**DATA RECORDS**
%%
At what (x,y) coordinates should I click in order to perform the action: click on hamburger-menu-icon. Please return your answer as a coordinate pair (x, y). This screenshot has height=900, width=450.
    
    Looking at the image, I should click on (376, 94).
%%
%%
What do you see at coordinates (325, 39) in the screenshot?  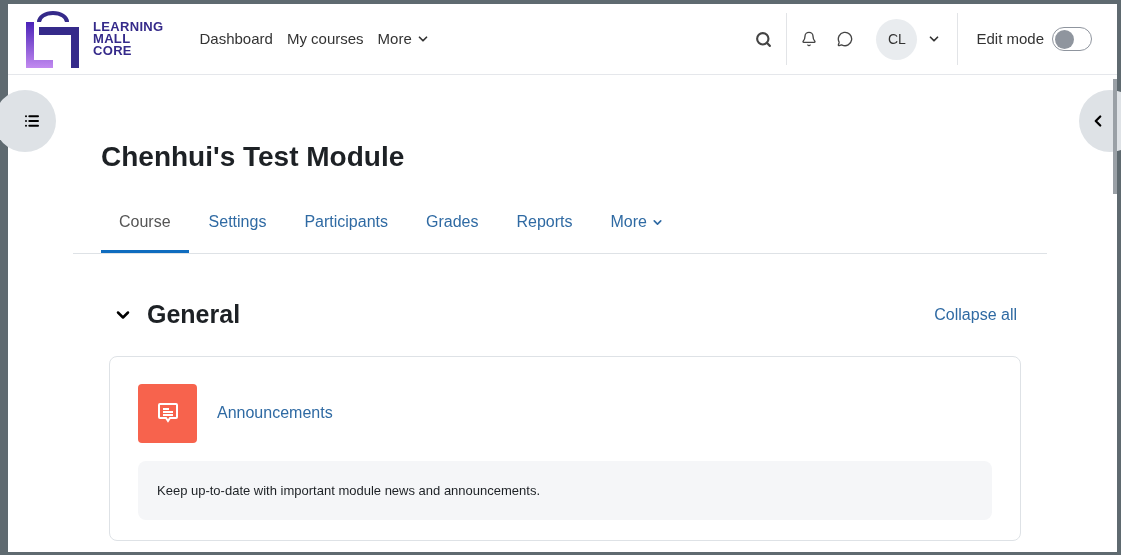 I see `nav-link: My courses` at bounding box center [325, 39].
%%
%%
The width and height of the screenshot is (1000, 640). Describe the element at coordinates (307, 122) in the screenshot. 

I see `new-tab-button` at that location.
%%
**EXERCISE BRIEF**
In how many of the lines above does the word "width" appear? Give only the number.

**EXPECTED ANSWER**
2